▶ _EXERCISE_: Skip every picture. Print each line from the one containing "Screen dimensions: 720x1280" through the end of the records below, word for word.

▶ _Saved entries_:

──────

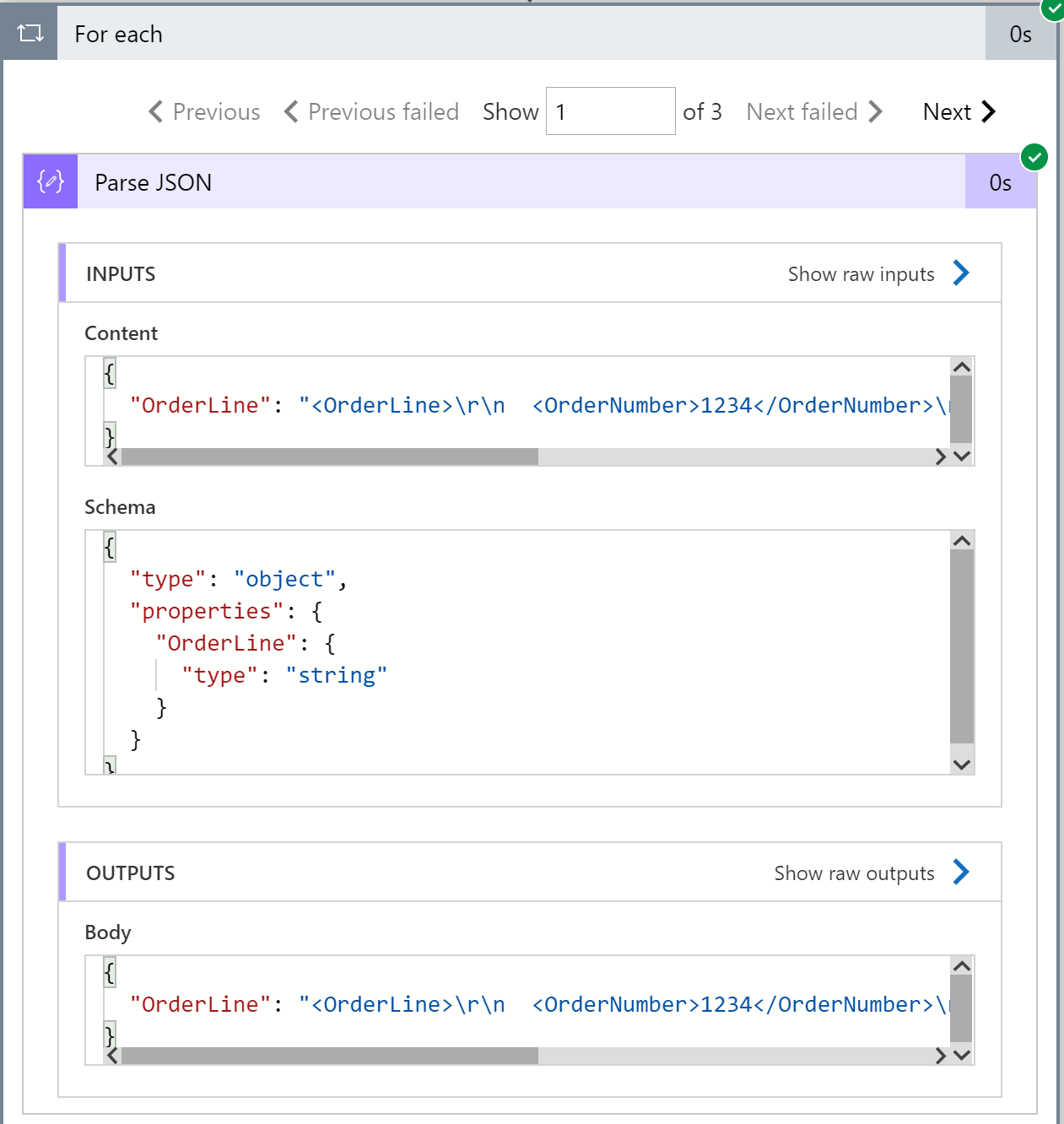Screen dimensions: 1064x1124
Task: Click the curly-braces symbol in the Content box
Action: 109,372
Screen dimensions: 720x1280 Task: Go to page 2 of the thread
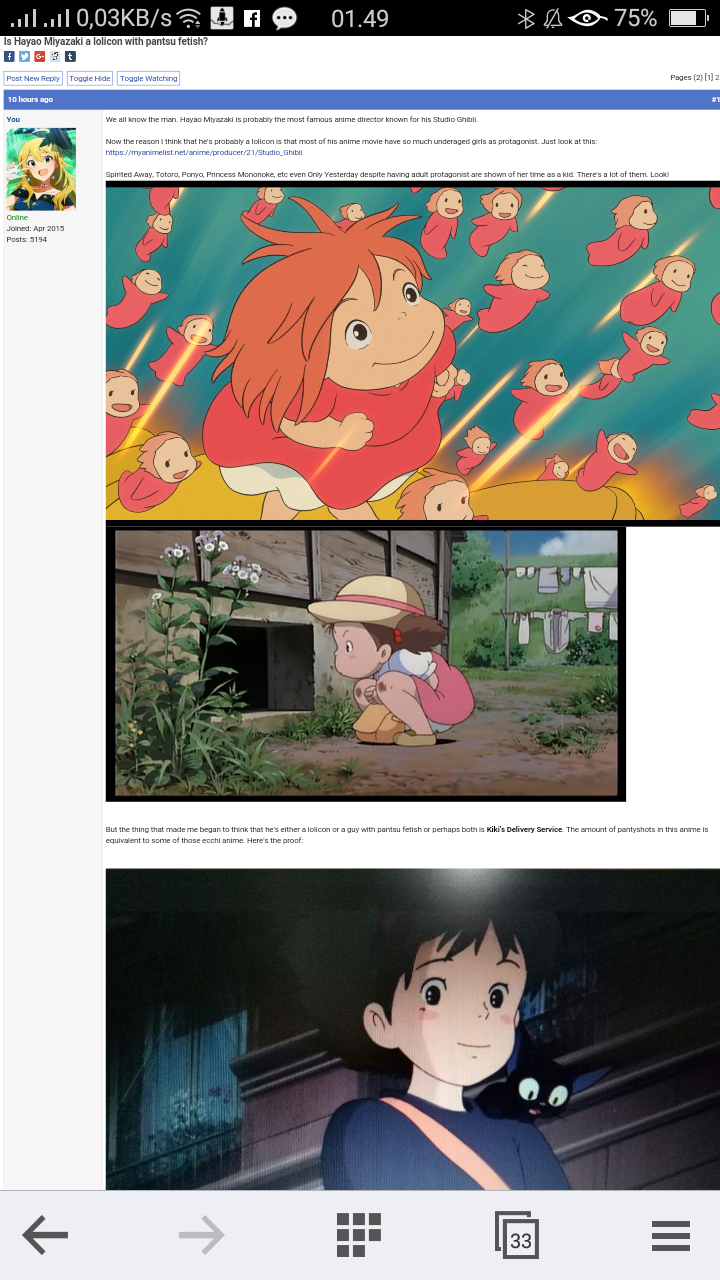point(717,77)
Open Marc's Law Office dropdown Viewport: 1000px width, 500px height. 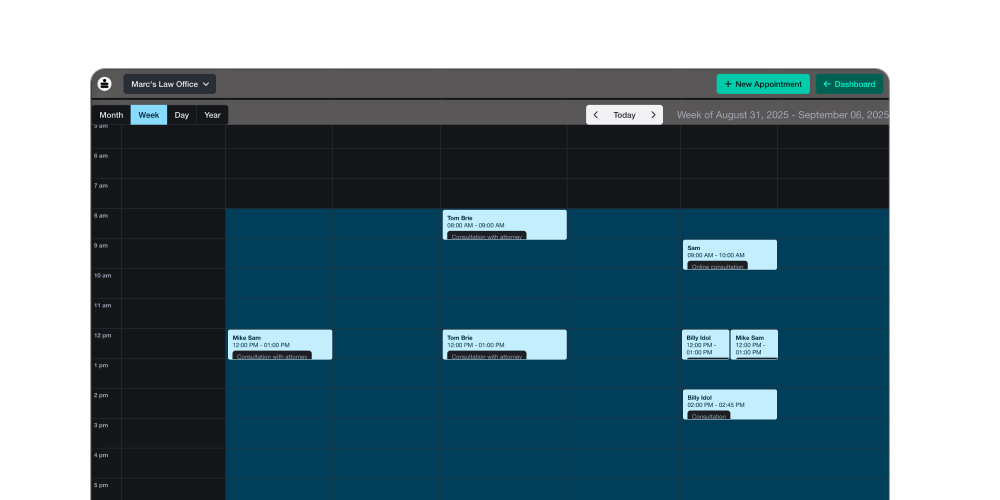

──────

▶ _ANSWER TO THIS TASK_:
Screen dimensions: 720x1280 Task: Go to page 2 of the thread
point(717,77)
Open Marc's Law Office dropdown Viewport: 1000px width, 500px height. 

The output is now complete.